TASK OBJECTIVE:
Your task is to reproduce, exactly and only, the lines running from the line containing "Click the Accounts icon" to the end of the data below, both included.

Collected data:

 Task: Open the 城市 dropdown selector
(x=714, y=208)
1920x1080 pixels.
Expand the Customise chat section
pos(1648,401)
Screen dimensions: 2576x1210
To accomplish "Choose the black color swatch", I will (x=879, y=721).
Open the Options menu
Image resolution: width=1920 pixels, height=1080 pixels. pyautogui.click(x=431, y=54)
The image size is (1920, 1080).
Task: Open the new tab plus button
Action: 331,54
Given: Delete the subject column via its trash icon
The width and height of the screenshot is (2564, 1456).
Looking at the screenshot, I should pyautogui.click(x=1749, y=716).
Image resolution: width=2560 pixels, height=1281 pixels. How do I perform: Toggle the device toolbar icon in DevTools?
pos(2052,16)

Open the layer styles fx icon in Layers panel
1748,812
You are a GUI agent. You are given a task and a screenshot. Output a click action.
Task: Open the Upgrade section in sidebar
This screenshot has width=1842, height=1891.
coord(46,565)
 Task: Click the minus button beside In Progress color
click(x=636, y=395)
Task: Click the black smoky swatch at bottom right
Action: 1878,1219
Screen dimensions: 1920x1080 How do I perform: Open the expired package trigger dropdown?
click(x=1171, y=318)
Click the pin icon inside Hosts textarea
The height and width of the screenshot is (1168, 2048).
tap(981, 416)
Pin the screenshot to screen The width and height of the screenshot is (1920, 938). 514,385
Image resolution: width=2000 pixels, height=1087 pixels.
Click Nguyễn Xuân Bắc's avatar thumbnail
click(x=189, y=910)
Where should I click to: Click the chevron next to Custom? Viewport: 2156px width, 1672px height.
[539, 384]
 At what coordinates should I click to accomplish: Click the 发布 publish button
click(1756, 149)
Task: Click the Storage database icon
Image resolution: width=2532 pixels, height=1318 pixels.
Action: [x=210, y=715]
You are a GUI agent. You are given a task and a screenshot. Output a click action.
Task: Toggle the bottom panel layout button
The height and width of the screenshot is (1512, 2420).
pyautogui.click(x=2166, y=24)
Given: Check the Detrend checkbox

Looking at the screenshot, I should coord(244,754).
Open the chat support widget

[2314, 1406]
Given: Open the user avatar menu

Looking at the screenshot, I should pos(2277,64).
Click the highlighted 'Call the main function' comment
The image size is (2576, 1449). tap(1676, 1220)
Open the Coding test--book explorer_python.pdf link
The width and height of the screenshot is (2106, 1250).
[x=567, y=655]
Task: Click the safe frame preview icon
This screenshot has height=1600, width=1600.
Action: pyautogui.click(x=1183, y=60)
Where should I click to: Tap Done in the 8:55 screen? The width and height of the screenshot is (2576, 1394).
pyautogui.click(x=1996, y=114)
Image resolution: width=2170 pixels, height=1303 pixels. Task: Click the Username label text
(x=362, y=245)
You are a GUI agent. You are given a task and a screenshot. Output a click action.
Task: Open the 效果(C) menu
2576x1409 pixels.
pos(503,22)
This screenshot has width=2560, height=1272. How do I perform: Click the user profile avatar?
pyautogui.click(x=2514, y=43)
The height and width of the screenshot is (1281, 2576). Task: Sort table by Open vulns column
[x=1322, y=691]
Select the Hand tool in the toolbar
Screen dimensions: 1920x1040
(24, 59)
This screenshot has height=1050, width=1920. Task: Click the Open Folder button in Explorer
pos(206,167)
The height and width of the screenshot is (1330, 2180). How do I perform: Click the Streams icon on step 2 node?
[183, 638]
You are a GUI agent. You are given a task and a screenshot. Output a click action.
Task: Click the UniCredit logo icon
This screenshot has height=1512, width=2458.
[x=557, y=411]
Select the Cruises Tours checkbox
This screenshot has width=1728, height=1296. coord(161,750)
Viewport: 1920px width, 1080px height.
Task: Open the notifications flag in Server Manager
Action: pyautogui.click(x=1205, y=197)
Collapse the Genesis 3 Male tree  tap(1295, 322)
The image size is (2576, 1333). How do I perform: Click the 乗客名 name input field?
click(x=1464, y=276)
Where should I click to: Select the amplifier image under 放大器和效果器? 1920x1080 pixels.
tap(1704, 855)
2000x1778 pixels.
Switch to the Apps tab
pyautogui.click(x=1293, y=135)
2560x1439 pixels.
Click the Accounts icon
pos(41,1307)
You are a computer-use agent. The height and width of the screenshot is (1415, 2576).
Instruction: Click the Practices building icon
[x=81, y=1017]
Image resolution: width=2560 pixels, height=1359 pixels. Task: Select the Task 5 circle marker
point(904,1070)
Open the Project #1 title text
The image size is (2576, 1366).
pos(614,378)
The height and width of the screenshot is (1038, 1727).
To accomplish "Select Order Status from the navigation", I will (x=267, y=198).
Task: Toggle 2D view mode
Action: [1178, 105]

ANSWER TO THIS TASK:
Click the Accounts icon
pos(41,1307)
You are a computer-use agent. The height and width of the screenshot is (1415, 2576).
Instruction: Click the Practices building icon
[x=81, y=1017]
Image resolution: width=2560 pixels, height=1359 pixels. Task: Select the Task 5 circle marker
point(904,1070)
Open the Project #1 title text
The image size is (2576, 1366).
pos(614,378)
The height and width of the screenshot is (1038, 1727).
To accomplish "Select Order Status from the navigation", I will (x=267, y=198).
Task: Toggle 2D view mode
Action: [1178, 105]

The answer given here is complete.